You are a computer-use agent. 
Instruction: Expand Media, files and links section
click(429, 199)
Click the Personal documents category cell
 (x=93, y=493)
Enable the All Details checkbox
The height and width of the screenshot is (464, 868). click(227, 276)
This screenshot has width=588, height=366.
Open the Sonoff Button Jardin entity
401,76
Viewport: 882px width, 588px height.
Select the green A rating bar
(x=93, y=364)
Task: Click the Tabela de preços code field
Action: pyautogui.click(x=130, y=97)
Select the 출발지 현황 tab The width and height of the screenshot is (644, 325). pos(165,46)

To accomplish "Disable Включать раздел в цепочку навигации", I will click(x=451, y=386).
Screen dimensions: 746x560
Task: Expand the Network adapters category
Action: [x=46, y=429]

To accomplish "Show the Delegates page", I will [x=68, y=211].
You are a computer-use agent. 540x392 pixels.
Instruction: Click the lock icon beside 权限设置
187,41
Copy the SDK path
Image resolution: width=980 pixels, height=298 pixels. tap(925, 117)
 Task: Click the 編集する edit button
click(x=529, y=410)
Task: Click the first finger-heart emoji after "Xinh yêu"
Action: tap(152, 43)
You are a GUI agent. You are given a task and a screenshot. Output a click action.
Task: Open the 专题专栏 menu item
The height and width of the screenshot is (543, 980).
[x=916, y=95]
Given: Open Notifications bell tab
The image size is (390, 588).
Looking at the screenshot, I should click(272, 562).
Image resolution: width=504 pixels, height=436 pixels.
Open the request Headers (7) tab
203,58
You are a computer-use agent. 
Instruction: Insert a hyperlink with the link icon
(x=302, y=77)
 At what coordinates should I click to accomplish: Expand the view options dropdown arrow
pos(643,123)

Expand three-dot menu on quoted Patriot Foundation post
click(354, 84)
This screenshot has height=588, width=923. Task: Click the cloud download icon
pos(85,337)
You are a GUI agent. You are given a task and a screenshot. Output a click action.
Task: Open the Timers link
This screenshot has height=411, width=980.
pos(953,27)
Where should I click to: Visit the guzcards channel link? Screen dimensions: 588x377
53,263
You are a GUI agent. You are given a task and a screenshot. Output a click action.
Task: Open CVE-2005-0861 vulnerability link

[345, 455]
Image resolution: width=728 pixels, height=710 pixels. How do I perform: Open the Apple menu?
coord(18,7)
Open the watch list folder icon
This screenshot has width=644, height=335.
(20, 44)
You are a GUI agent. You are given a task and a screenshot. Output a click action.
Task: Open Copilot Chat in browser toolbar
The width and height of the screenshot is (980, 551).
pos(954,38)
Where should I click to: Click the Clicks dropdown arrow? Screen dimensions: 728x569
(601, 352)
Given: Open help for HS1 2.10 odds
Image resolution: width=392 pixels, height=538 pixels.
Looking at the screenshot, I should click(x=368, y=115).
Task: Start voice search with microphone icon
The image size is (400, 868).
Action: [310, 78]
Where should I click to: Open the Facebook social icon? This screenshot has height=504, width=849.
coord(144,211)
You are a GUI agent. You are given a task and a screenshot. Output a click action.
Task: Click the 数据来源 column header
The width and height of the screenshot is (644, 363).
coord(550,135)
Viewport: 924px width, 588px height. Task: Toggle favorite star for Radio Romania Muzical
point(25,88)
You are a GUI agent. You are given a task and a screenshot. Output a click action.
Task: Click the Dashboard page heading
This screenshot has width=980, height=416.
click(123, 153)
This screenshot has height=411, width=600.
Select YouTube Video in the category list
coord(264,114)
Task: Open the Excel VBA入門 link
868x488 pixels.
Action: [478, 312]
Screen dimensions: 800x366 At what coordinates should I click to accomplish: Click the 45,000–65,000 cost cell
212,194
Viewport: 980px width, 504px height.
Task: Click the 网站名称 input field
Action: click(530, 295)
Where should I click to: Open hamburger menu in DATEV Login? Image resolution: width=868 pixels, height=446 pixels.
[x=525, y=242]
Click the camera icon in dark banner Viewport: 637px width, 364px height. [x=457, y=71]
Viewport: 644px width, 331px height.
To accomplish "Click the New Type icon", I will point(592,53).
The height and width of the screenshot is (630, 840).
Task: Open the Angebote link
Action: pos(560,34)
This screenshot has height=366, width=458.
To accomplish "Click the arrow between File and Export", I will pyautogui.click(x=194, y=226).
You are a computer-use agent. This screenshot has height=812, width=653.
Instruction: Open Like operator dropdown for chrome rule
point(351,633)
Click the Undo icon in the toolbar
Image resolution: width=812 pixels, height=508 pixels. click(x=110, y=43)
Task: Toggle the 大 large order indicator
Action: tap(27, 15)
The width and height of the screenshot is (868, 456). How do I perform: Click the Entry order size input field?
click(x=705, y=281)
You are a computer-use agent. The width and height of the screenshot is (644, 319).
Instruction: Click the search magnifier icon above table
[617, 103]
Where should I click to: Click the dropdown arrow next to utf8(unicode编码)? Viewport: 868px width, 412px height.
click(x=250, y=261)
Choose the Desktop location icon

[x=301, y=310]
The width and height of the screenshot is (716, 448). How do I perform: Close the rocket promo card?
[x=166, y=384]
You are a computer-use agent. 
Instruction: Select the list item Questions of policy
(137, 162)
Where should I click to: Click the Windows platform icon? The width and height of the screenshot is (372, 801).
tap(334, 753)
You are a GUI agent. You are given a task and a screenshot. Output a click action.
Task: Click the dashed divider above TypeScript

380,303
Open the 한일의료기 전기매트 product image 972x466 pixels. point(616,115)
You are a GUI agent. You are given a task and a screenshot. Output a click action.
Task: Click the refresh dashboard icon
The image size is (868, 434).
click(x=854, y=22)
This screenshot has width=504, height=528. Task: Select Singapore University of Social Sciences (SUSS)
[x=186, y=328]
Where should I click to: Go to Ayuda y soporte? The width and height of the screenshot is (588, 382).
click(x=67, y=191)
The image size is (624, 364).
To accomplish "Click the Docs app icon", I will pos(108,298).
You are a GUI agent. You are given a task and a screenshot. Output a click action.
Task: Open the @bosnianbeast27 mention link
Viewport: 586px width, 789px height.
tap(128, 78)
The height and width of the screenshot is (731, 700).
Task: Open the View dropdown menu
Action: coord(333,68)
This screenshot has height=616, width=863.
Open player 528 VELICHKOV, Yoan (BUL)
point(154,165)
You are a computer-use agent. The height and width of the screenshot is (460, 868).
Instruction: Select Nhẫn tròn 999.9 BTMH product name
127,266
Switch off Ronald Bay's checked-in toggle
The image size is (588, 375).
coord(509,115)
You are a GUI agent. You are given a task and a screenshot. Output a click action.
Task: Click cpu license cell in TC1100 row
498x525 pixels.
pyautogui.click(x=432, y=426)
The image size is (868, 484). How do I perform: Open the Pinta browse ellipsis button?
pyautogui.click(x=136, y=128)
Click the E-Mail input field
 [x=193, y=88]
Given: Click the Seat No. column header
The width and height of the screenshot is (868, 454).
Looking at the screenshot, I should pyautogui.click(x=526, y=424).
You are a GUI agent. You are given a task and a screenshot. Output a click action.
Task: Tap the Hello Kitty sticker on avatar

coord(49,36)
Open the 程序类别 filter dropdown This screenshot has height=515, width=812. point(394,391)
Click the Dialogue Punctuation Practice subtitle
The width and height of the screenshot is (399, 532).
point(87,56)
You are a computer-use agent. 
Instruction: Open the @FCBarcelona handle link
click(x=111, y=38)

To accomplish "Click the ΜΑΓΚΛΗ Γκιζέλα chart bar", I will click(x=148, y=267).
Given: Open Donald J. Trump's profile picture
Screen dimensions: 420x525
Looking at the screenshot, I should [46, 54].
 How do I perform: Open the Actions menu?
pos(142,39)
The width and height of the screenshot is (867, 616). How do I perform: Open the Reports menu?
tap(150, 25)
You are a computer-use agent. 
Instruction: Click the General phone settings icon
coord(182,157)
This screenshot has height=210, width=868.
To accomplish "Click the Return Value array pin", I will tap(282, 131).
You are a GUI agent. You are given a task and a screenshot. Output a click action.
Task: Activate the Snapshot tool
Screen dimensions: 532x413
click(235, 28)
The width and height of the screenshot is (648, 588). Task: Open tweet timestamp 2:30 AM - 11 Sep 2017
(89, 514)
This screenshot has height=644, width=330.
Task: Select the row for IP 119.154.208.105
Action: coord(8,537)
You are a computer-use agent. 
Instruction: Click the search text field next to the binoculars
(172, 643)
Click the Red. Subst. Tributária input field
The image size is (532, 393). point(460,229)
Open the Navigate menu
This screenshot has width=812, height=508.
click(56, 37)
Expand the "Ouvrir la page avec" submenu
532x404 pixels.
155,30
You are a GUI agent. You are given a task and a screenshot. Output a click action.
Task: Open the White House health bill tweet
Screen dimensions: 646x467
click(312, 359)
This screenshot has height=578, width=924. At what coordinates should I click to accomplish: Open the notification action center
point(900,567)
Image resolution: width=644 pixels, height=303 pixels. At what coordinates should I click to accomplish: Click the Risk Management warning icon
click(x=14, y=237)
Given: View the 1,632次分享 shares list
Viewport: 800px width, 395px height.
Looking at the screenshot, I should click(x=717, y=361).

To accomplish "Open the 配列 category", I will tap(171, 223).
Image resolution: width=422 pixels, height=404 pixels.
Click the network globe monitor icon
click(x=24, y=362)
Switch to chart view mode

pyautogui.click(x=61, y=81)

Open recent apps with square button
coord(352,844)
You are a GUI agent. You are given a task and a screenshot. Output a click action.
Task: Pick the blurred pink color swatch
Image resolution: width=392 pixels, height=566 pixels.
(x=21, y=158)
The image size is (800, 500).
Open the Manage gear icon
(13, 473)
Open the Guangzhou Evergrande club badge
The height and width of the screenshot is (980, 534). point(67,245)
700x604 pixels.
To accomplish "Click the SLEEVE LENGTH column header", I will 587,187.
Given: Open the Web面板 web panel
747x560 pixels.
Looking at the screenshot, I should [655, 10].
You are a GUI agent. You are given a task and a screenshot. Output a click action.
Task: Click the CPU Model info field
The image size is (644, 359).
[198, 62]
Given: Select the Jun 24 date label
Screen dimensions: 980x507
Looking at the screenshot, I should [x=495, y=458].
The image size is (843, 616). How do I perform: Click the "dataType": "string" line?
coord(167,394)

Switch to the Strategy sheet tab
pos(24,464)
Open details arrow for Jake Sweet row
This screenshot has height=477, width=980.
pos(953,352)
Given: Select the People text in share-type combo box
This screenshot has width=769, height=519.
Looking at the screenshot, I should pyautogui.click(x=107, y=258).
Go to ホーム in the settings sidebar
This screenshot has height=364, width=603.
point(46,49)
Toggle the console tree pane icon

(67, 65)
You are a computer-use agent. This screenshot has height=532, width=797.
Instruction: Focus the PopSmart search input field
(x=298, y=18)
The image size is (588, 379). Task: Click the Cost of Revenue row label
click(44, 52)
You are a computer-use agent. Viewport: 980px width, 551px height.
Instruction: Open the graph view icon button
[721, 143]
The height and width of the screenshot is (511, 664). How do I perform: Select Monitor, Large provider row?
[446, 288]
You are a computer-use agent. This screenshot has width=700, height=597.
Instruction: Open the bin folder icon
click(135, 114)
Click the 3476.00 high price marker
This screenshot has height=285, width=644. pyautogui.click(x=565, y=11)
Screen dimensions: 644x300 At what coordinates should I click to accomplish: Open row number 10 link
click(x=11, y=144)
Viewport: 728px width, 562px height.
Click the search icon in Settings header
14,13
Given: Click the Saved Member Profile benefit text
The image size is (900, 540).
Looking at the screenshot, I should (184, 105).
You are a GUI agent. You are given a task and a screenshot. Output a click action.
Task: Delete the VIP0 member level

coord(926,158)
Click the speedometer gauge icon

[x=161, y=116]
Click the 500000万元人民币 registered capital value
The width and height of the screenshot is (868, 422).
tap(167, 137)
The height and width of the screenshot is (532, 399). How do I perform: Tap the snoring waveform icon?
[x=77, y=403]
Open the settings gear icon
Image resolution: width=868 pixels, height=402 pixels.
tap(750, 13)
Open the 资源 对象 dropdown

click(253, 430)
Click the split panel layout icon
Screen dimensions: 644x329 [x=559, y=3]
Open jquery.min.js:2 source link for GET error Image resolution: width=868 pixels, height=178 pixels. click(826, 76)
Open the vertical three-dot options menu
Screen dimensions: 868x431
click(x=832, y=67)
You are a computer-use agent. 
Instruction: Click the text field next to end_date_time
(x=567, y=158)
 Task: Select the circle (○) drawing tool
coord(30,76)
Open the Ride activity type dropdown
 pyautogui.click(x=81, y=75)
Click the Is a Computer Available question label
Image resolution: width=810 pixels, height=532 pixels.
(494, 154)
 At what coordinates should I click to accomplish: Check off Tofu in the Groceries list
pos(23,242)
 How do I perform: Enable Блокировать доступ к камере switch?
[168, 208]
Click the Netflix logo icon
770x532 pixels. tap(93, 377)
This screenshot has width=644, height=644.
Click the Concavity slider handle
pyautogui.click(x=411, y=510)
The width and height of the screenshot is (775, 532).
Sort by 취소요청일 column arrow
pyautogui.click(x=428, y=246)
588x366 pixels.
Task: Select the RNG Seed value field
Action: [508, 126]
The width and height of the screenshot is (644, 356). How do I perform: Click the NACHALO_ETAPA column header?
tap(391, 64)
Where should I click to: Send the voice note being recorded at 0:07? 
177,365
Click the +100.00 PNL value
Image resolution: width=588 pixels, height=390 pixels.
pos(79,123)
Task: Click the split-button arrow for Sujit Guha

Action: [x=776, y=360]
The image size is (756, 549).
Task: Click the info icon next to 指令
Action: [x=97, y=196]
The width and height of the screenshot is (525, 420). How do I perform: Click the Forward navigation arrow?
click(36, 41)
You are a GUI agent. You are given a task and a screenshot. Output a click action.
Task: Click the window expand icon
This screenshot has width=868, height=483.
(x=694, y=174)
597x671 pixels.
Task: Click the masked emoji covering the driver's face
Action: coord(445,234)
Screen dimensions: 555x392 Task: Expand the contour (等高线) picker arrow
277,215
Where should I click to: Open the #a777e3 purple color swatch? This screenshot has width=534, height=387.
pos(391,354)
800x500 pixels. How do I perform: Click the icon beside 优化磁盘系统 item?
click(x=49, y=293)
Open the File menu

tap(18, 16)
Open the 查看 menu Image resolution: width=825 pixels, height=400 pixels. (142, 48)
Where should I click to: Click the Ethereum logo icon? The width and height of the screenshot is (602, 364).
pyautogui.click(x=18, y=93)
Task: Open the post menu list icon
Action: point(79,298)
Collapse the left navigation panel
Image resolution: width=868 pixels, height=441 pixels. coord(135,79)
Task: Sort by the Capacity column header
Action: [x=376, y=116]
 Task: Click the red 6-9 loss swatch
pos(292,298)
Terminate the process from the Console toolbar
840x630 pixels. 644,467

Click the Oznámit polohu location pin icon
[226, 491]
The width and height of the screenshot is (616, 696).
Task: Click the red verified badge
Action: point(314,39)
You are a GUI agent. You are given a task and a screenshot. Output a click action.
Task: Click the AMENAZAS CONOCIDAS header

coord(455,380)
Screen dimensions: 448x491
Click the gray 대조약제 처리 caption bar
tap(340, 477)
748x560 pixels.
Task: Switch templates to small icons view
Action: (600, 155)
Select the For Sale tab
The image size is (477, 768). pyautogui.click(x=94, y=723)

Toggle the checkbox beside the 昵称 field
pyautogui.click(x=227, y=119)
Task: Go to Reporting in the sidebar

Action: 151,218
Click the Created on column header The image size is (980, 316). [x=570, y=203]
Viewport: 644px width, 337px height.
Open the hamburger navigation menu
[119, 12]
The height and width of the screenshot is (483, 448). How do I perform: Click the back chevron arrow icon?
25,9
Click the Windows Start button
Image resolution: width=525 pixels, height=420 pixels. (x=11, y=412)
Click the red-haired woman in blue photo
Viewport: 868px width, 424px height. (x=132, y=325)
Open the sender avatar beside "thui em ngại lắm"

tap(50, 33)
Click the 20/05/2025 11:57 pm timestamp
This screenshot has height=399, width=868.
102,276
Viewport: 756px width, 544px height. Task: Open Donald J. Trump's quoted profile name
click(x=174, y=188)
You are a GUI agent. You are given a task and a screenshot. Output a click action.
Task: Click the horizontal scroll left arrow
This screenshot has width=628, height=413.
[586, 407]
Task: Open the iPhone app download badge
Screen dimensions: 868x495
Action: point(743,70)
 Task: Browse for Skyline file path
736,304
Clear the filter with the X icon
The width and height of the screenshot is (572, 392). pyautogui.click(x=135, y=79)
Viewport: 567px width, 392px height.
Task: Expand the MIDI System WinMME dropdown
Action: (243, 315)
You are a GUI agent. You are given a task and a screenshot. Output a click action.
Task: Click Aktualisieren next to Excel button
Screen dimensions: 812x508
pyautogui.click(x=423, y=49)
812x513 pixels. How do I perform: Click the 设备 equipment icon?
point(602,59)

..........

Exercise details: Copy all lines from the material above that hold the word "Excel".

Worked solution:
Task: Open the Excel VBA入門 link
Task: Click Aktualisieren next to Excel button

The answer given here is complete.